● MATERIAL FOR THIS TASK
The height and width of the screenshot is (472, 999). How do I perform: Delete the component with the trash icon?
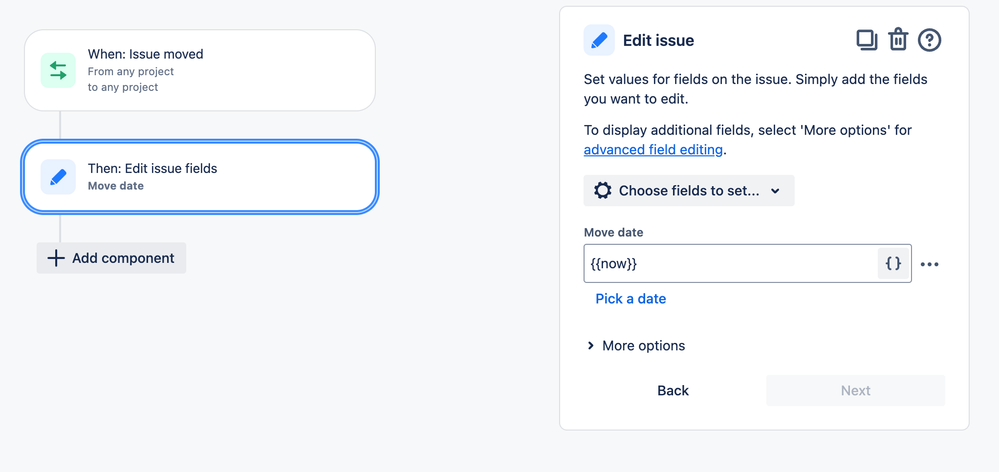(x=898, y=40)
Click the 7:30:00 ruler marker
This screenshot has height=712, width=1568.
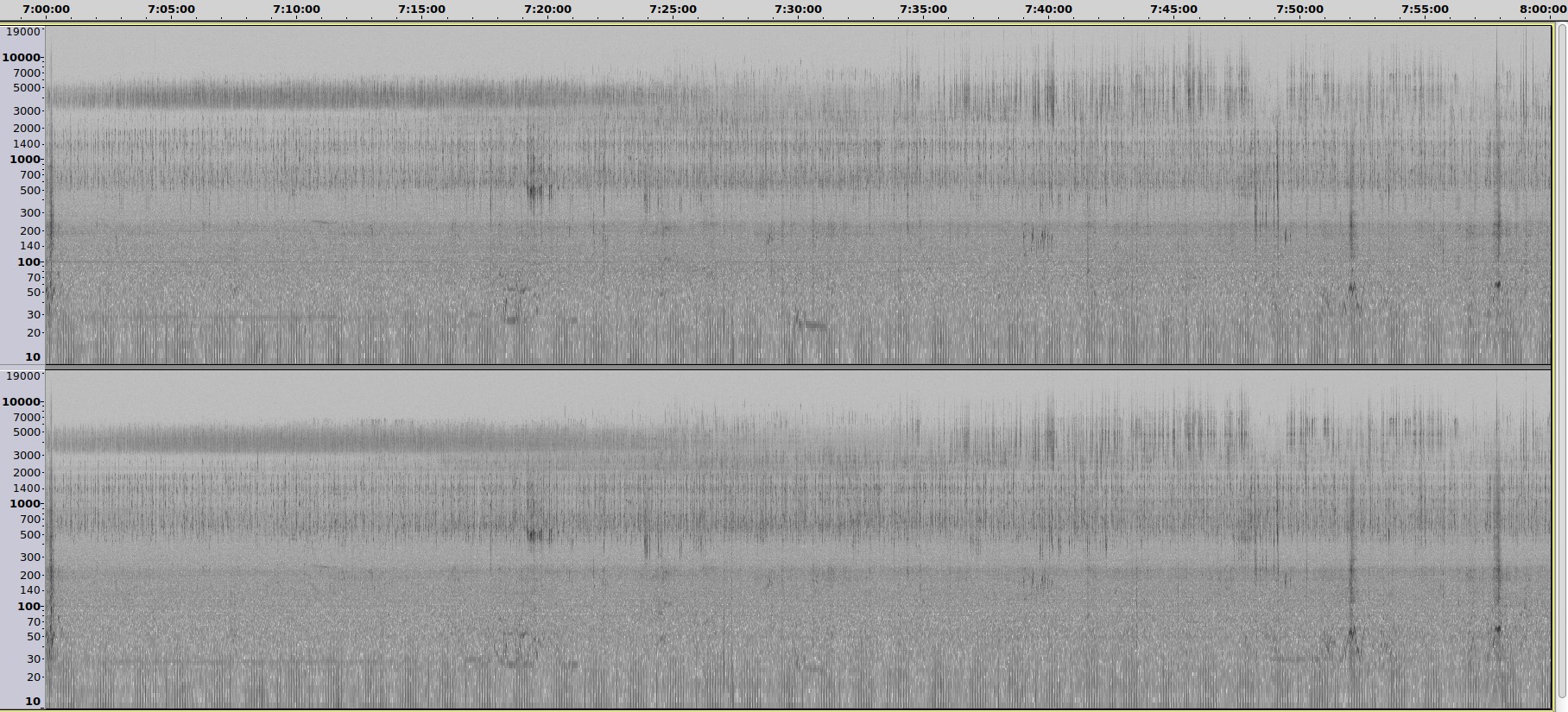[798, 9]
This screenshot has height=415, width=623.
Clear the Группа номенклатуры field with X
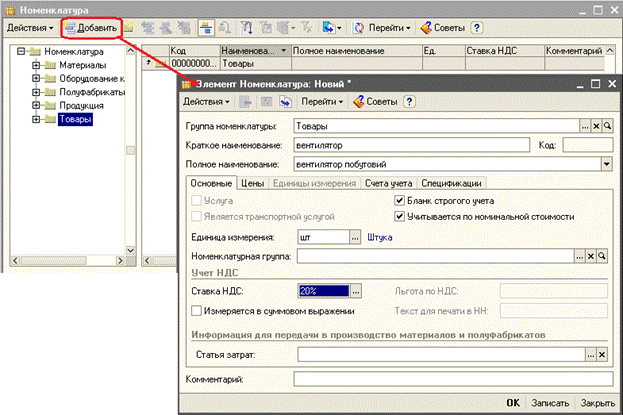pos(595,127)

---

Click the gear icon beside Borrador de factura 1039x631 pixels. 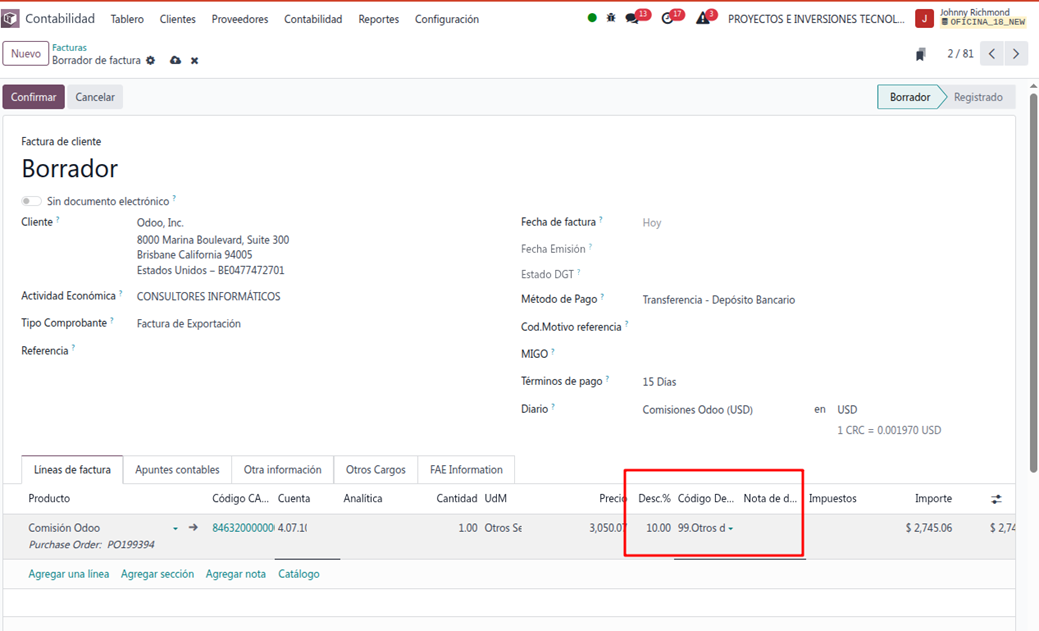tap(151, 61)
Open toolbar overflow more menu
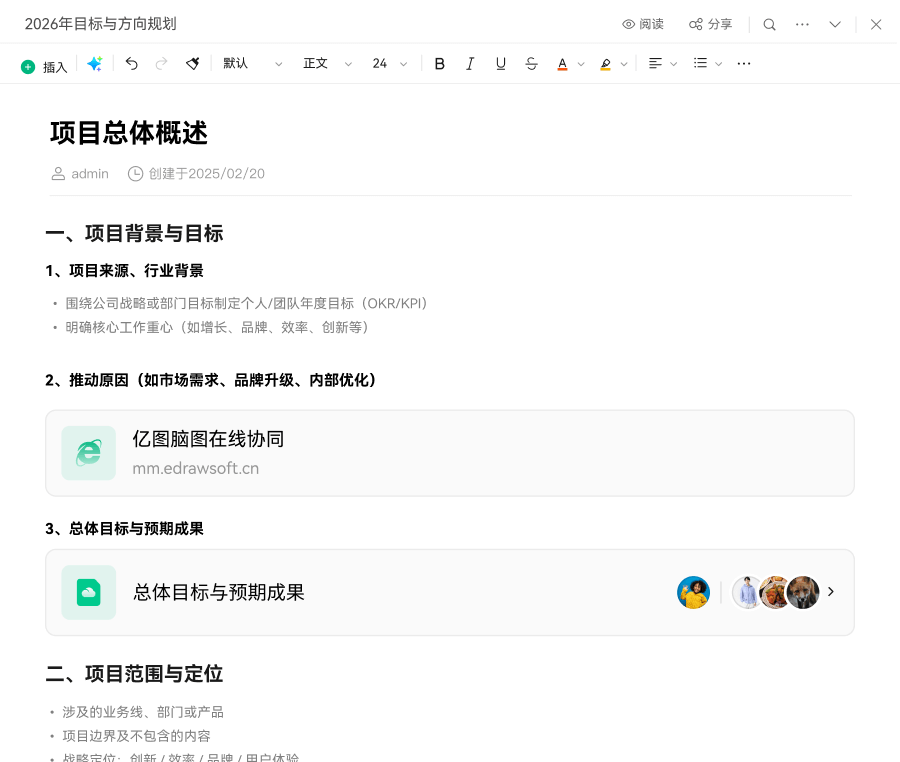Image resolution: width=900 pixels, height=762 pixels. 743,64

● WORK INSTRUCTIONS
Go back to the listing above and reproduce, exactly, the stretch from the line bearing "The height and" through the line bearing "This screenshot has height=415, width=623.", without its pictures.

● RESULT OF THE EXERCISE
The height and width of the screenshot is (472, 999). How do I perform: Delete the component with the trash icon?
(x=898, y=40)
Click the 7:30:00 ruler marker
This screenshot has height=712, width=1568.
[798, 9]
This screenshot has height=415, width=623.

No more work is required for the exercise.